#### TASK DIRECTIONS:
Your answer should be the line containing "Защитное поле: когда" and each line after it through the end of the data below, repeated exactly.

#### PROVIDED RECORDS:
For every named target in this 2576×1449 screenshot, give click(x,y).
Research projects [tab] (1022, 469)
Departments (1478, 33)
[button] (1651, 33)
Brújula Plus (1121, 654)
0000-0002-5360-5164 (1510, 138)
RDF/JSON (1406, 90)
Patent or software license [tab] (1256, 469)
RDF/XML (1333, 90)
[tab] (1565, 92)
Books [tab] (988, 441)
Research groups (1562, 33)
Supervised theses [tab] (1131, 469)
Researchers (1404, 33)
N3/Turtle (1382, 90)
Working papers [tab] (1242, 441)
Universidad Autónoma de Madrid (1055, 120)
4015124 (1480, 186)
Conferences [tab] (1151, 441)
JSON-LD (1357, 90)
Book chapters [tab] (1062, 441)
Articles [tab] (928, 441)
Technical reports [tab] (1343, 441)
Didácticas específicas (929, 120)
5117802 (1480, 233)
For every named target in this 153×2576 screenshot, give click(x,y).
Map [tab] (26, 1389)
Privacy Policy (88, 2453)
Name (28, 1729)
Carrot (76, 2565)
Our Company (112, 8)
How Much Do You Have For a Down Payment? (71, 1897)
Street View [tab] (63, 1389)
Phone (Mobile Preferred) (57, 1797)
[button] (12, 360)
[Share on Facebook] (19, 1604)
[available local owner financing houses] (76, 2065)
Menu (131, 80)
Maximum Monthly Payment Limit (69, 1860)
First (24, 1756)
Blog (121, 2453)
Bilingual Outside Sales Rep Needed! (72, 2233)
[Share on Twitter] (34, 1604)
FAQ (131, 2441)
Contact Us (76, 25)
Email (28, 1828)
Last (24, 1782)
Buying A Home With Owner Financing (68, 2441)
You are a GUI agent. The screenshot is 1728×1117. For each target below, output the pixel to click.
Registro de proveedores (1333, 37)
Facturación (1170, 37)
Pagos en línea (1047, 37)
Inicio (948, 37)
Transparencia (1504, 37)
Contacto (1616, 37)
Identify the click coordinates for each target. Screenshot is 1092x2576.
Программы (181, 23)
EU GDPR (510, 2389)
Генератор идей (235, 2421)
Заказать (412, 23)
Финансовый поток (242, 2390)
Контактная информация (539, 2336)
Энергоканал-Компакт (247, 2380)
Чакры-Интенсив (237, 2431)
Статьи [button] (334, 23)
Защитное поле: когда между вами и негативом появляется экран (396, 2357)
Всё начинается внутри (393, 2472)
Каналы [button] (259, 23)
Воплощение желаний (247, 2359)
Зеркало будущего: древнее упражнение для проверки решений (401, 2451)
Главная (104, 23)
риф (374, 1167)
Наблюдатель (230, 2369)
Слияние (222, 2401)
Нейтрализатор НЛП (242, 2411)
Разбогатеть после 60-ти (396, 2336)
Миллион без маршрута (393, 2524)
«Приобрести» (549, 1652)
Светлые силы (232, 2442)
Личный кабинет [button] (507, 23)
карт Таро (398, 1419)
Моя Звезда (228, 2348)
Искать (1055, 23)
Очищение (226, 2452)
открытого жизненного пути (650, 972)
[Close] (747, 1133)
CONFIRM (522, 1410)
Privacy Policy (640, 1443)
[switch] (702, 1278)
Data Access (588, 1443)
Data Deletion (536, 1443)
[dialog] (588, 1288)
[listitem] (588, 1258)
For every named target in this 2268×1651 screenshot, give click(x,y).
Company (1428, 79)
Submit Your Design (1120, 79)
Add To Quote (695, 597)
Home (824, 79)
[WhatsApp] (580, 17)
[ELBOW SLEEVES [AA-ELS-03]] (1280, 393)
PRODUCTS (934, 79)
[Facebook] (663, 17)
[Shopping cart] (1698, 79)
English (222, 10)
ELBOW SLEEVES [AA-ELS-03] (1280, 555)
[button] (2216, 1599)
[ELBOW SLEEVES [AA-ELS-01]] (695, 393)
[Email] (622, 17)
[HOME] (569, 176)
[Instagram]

#### COMPLETED EXERCISE:
Защитное поле: когда между вами и негативом появляется экран (396, 2357)
Всё начинается внутри (393, 2472)
Каналы [button] (259, 23)
Воплощение желаний (247, 2359)
Зеркало будущего: древнее упражнение для проверки решений (401, 2451)
Главная (104, 23)
риф (374, 1167)
Наблюдатель (230, 2369)
Слияние (222, 2401)
Нейтрализатор НЛП (242, 2411)
Разбогатеть после 60-ти (396, 2336)
Миллион без маршрута (393, 2524)
«Приобрести» (549, 1652)
Светлые силы (232, 2442)
Личный кабинет [button] (507, 23)
карт Таро (398, 1419)
Моя Звезда (228, 2348)
Искать (1055, 23)
Очищение (226, 2452)
открытого жизненного пути (650, 972)
[Close] (747, 1133)
CONFIRM (522, 1410)
Privacy Policy (640, 1443)
[switch] (702, 1278)
Data Access (588, 1443)
Data Deletion (536, 1443)
[dialog] (588, 1288)
[listitem] (588, 1258)
For every named target in this 2268×1651 screenshot, give click(x,y).
Company (1428, 79)
Submit Your Design (1120, 79)
Add To Quote (695, 597)
Home (824, 79)
[WhatsApp] (580, 17)
[ELBOW SLEEVES [AA-ELS-03]] (1280, 393)
PRODUCTS (934, 79)
[Facebook] (663, 17)
[Shopping cart] (1698, 79)
English (222, 10)
ELBOW SLEEVES [AA-ELS-03] (1280, 555)
[button] (2216, 1599)
[ELBOW SLEEVES [AA-ELS-01]] (695, 393)
[Email] (622, 17)
[HOME] (569, 176)
[Instagram]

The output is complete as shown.